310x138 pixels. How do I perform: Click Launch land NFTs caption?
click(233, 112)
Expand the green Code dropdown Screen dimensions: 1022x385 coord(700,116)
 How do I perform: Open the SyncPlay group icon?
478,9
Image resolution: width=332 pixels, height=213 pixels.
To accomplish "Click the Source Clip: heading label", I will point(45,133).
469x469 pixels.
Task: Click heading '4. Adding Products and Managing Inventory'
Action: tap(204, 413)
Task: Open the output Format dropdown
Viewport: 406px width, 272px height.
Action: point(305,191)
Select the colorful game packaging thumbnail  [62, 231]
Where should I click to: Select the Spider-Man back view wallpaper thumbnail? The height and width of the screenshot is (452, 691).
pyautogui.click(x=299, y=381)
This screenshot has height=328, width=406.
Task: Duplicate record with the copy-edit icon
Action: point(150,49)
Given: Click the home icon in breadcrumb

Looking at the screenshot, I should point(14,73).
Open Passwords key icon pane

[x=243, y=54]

++++++

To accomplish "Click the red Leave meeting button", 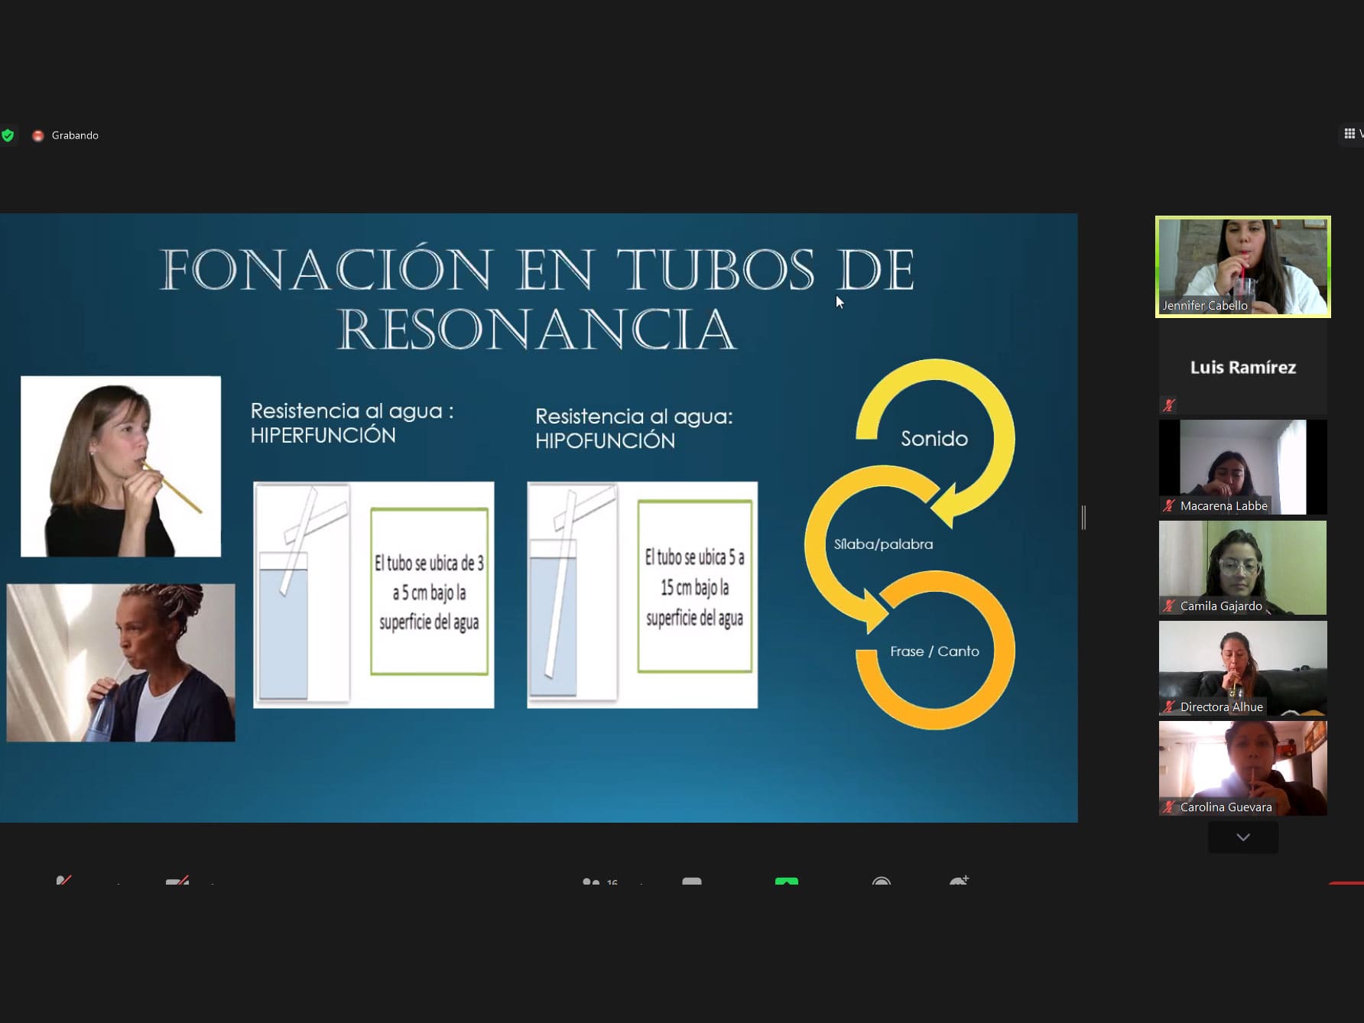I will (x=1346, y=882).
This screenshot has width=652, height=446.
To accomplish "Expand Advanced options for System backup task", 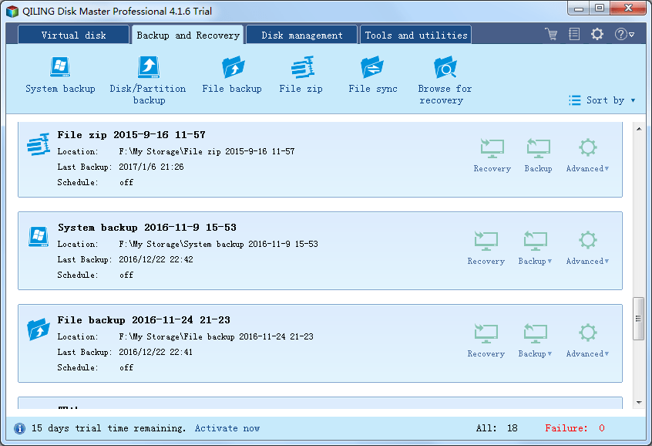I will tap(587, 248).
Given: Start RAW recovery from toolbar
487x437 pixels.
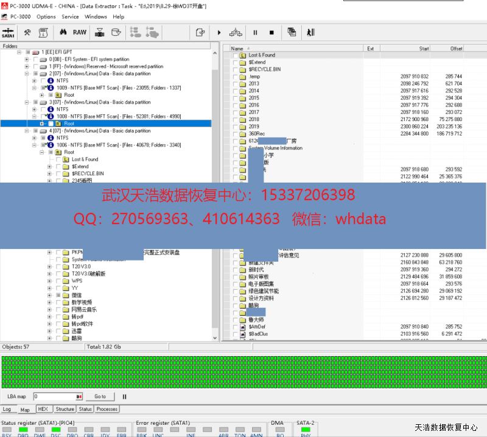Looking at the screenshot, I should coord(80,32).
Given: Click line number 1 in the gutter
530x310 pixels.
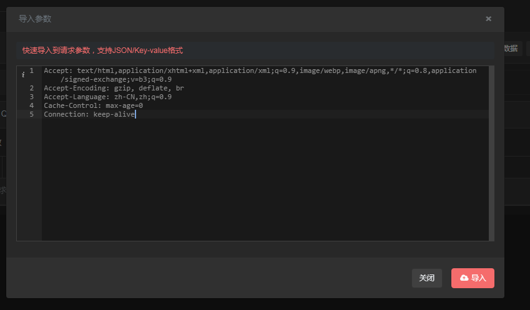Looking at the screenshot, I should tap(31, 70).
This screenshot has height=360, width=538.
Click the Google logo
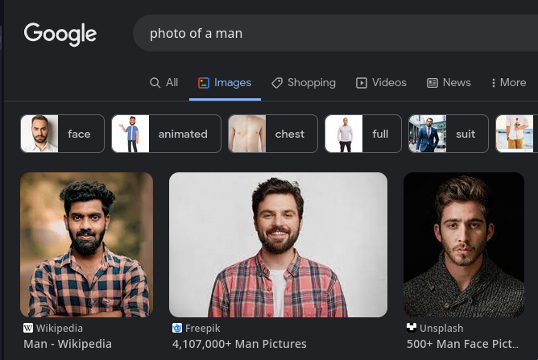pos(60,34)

++++++

■ **What the task asks**:
Collect every line above that contains the word "dropdown".

■ **Solved exercise**:
Expand the green Code dropdown Screen dimensions: 1022x385 coord(700,116)
Task: Open the output Format dropdown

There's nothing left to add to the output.